‘Business as usual’ is not an option for mines
Province should move away from storing waste in tailings ponds, engineering panel says
An expert engineering panel recommended Friday a major shift for the mining industry after it determined the Mount Polley tailings dam collapsed because of a design failure.
The panel concluded “business as usual” cannot continue and the industry must move away from storing mine waste under water behind earthen dams.
The B. C. governmentappointed panel pointed to the Greens Creek, Alaska, mine that uses filtered tailings, sometimes called dry stacking, saying it is the “prime candidate” to eliminate the risk of tailings dam failures. There is no dam and no water stored on the tailings. That mine also uses a synthetic liner to prevent leakage, a practice not common in B.C.
The panel noted that dry stacking is more expensive than water storage.
While B.C. Energy and Mines Minister Bill Bennett endorsed some of the panel’s recommendations, he had a muted response to the call to move away from storing finely ground rock that contains potentially toxic metals under the conventional method used in the province. There are no examples of dry stacking in B.C.’s 60 operating and closed mines.
In its 156-page report, the panel said that simply put, dam failures are reduced by decreasing the number of dams that can fail.
The report said the number of tailings dams could be reduced by storing waste below ground in mined-out pits or as backfill for underground mines. But surface storage using filtered tailings is a prime candidate for best available technology, the report added.
“It’s not enough to tweak around the edges of what we’ve been doing and say we promise to do better — that won’t cut it,” said panel member Steve Vick, a U.S. geotechnical engineering consultant. “In order to get there, we can’t continue to use technology that is fundamentally 100 years old,” said Vick.
The panel — chaired by University of Alberta professor emeritus Norbert Morgenstern and University of B.C. professor Dirk van Zyl — said the industry must move to a “zero rate” of acceptable failure.
Bennett said he did not disagree with the zero rate measure.
He said independent dam review boards ( used in the Alberta oilsands, which add another level of scrutiny) would be made mandatory and regulations will be brought in that likely make dam design criteria more prescriptive.
But Bennett said the use of dry stacking has to be balanced against whether you could build the mine with that technology and whether it is appropriate.
He said, for example, a large mine like Teck’s Highland Valley Copper outside of Kamloops could not be built with dry stacking.
“I think we will eventually get to some project where our engineers are saying the only way to safely manage tailings is to dry stack,” Bennett said in an interview.
“What I don’t want to do is say that every single new mine will have to use dry stack tailings, because it’s not necessary and the panel didn’t say it was necessary,” added Bennett.
Provincial and national mining industry representatives also put up resistance to the panel’s call for methods such as dry stacking.

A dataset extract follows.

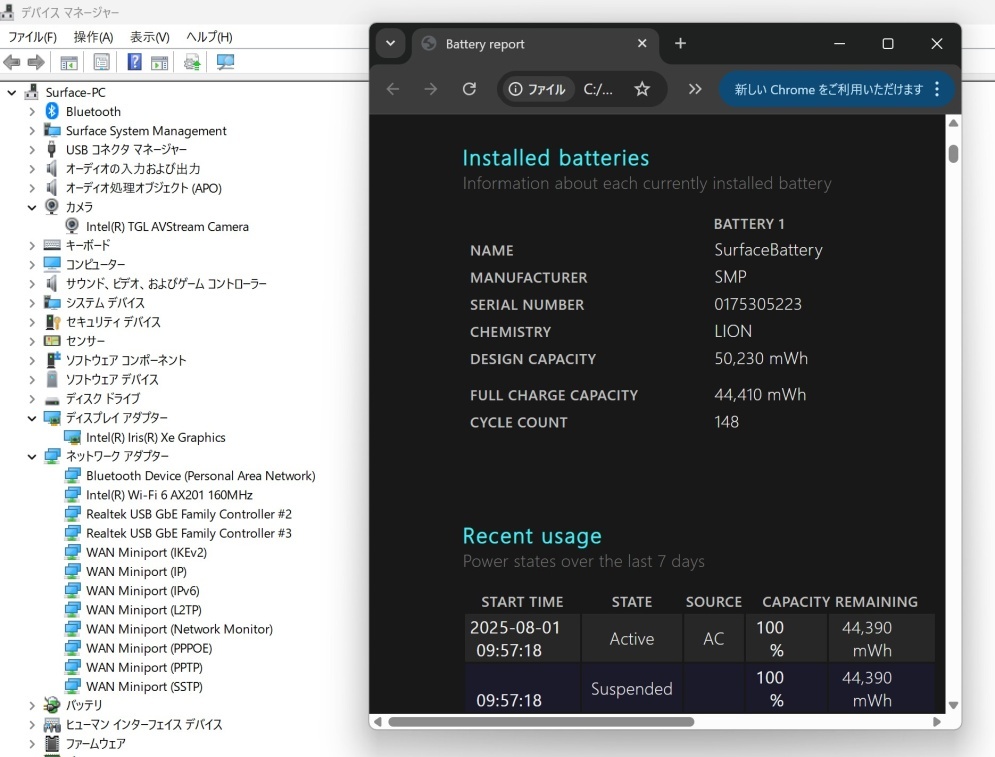995x757 pixels.
Task: Click the Properties icon in Device Manager toolbar
Action: (101, 62)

Pierre Gratton, president of the Mining Association of Canada, said dry stacking is not an appropriate option in circumstances where you have acid-generating rock, and where underwater disposal is the best technology for preventing acid generation.
“It also doesn’t work well in very wet locations,” he said.

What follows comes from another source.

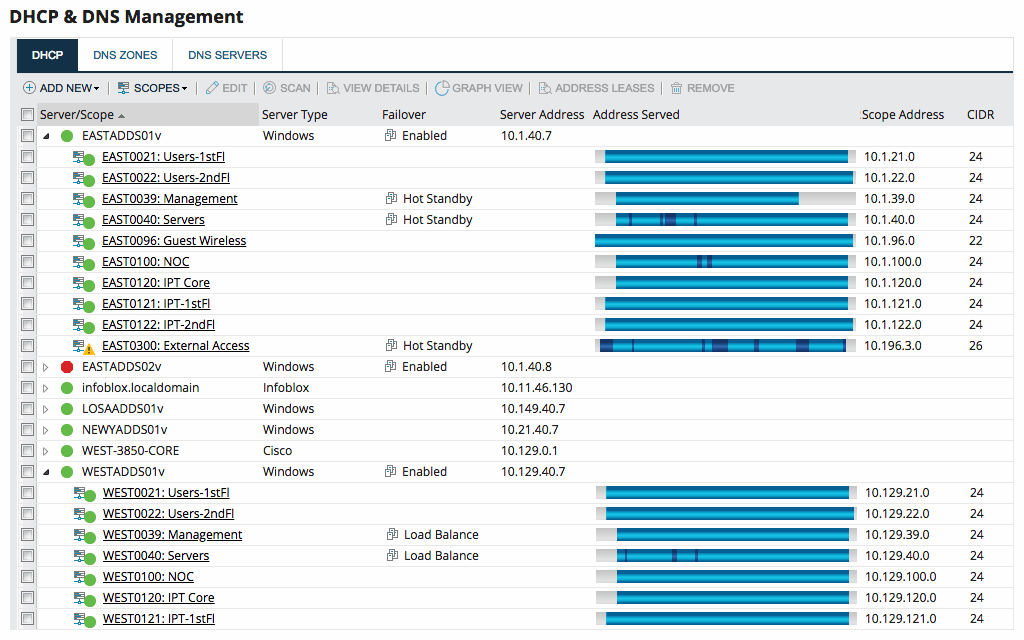Open the EAST0096: Guest Wireless scope link

173,240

But Gratton said that industry “fully accepts” it should continue to look at better, safer long-term storage options.
Added Scott Broughton, chairman of the Mining Association of B.C.: “I think that describing (dry stacking) as one of the next best practices that industry should embrace is not necessarily joining all the dots properly, and failed to highlight that we have a very, very high best practice of conventional earth-filled tailings dams as an industry in British Columbia.”
Imperial Metals vice-president of corporate affairs Steve Robertson said the panel’s finding of the cause of the breach agreed with the company’s finding in its own investigation.

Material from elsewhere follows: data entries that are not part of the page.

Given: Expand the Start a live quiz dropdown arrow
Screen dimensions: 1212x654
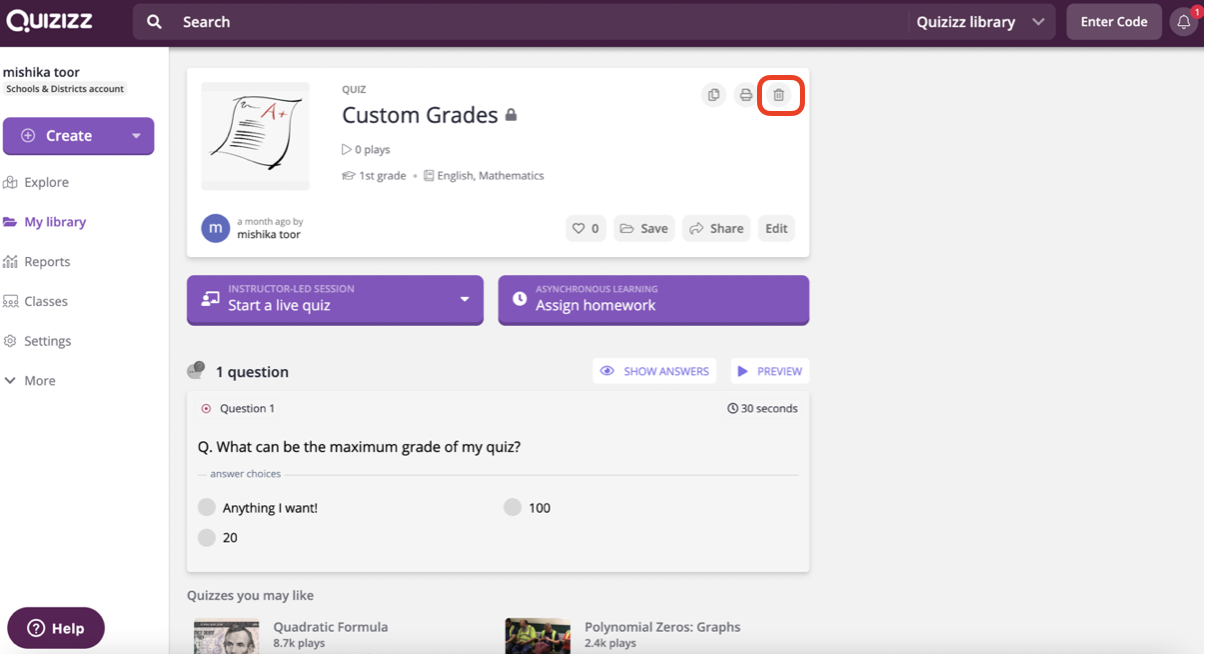Looking at the screenshot, I should click(464, 299).
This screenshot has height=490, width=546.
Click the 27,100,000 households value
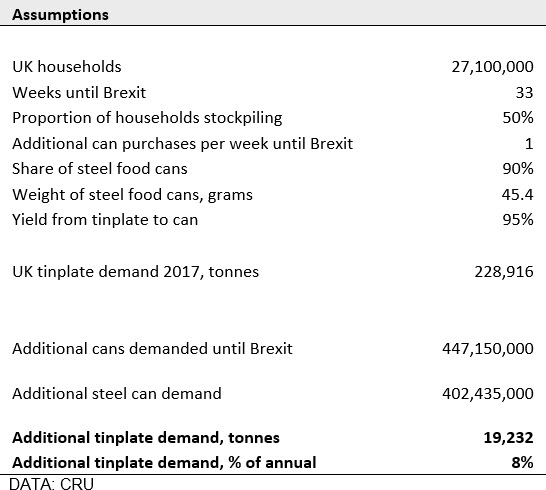(x=492, y=67)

Opposition NDP leader John Horgan said the report proves the disaster was preventable, because it shows the company and government had numerous chances over the years to reconsider building the dam too high.
Yet Horgan also said he’s not sure he’d support forcing B.C.’s mining industry to consider dry storage and covered facilities like Alaska’s. He said the public interest would be better protected by more inspectors and oversight, rather than forcing certain building solutions.
University of Victoria Environmental Law Centre legal director Calvin Sandborn said the panel findings showed the province’s environmental assessment is not looking closely enough at mine designs.
First Nations in the area of the Mount Polley mine — including the Williams Lake Band and the Soda Creek Band — said they were reserving comment until they had a chance to review the report in detail.